REQUIRED WORK —
Convert every line of the entries below into a numbered list, omitting any blank lines. Leave the pictures out of the output.

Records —
--- Begin ---

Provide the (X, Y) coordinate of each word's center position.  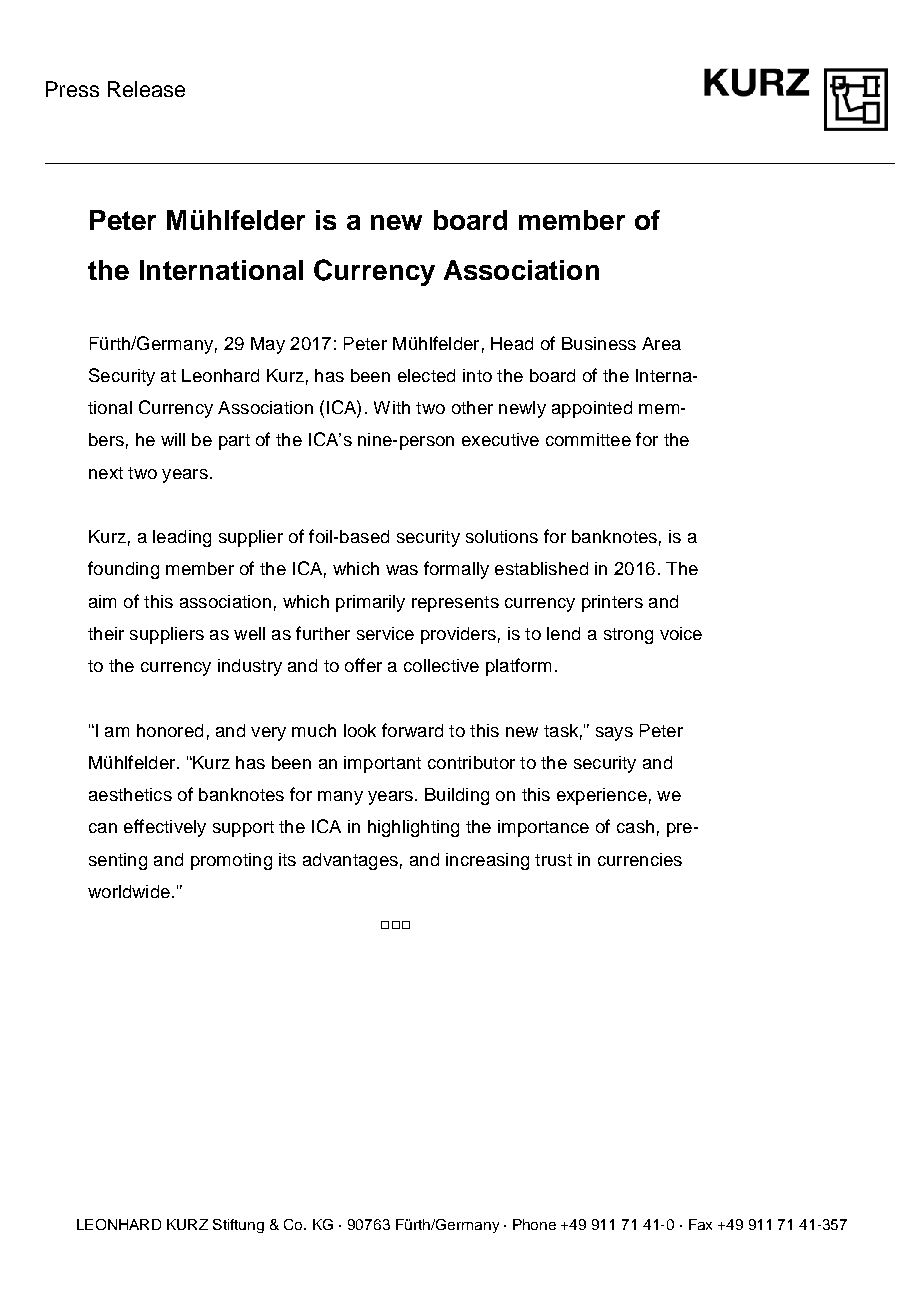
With (392, 407)
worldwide (129, 891)
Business (599, 343)
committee (588, 439)
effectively (165, 828)
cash (635, 826)
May (268, 345)
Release (146, 89)
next (106, 473)
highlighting (413, 828)
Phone (534, 1224)
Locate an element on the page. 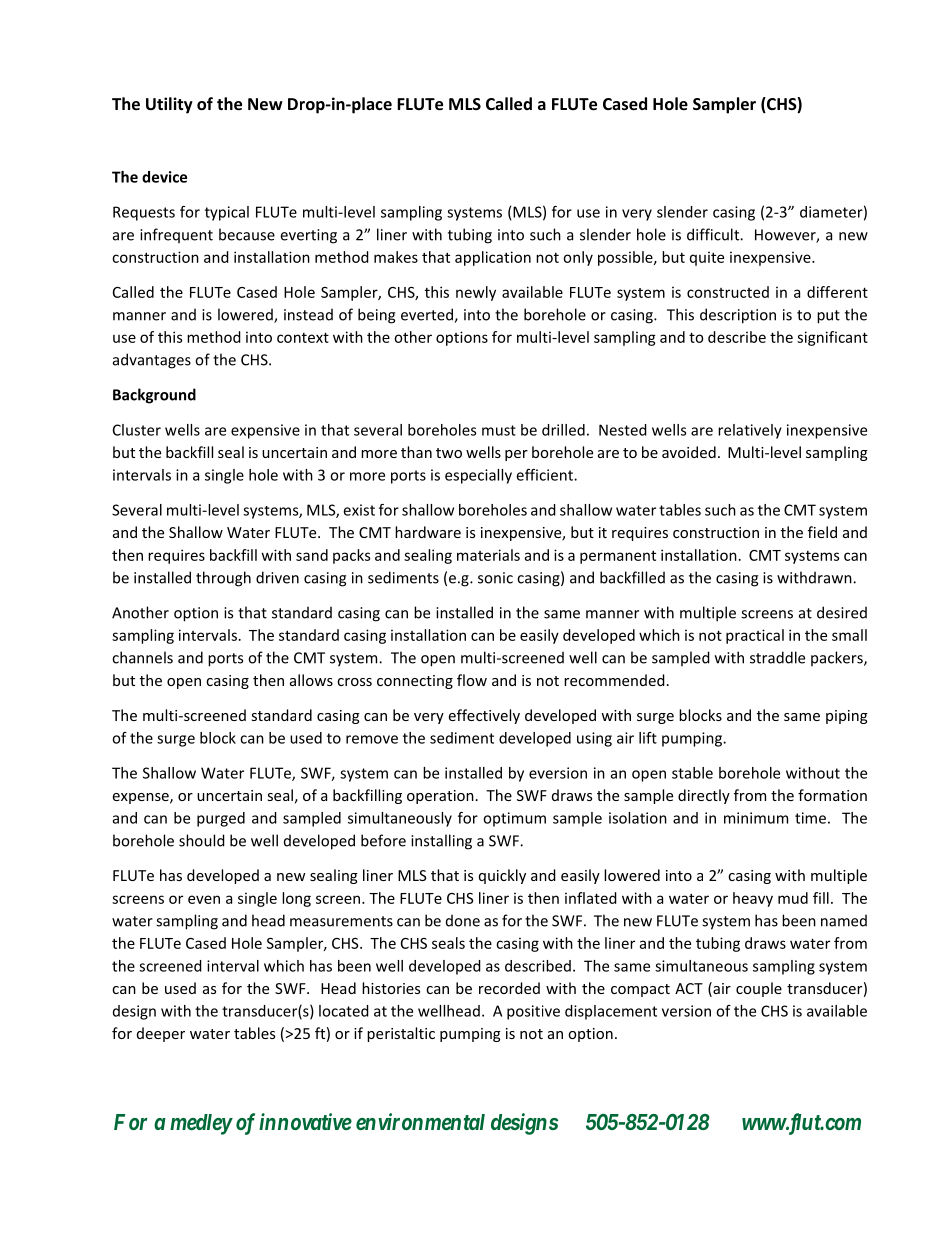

--- End ---

TASK OUTPUT —
1. Provide the (X, Y) coordinate of each word's center position.  
2. With (392, 407)
3. worldwide (129, 891)
4. Business (599, 343)
5. committee (588, 439)
6. effectively (165, 828)
7. cash (635, 826)
8. May (268, 345)
9. Release (146, 89)
10. next (106, 473)
11. highlighting (413, 828)
12. Phone (534, 1224)
13. Locate an element on the page. 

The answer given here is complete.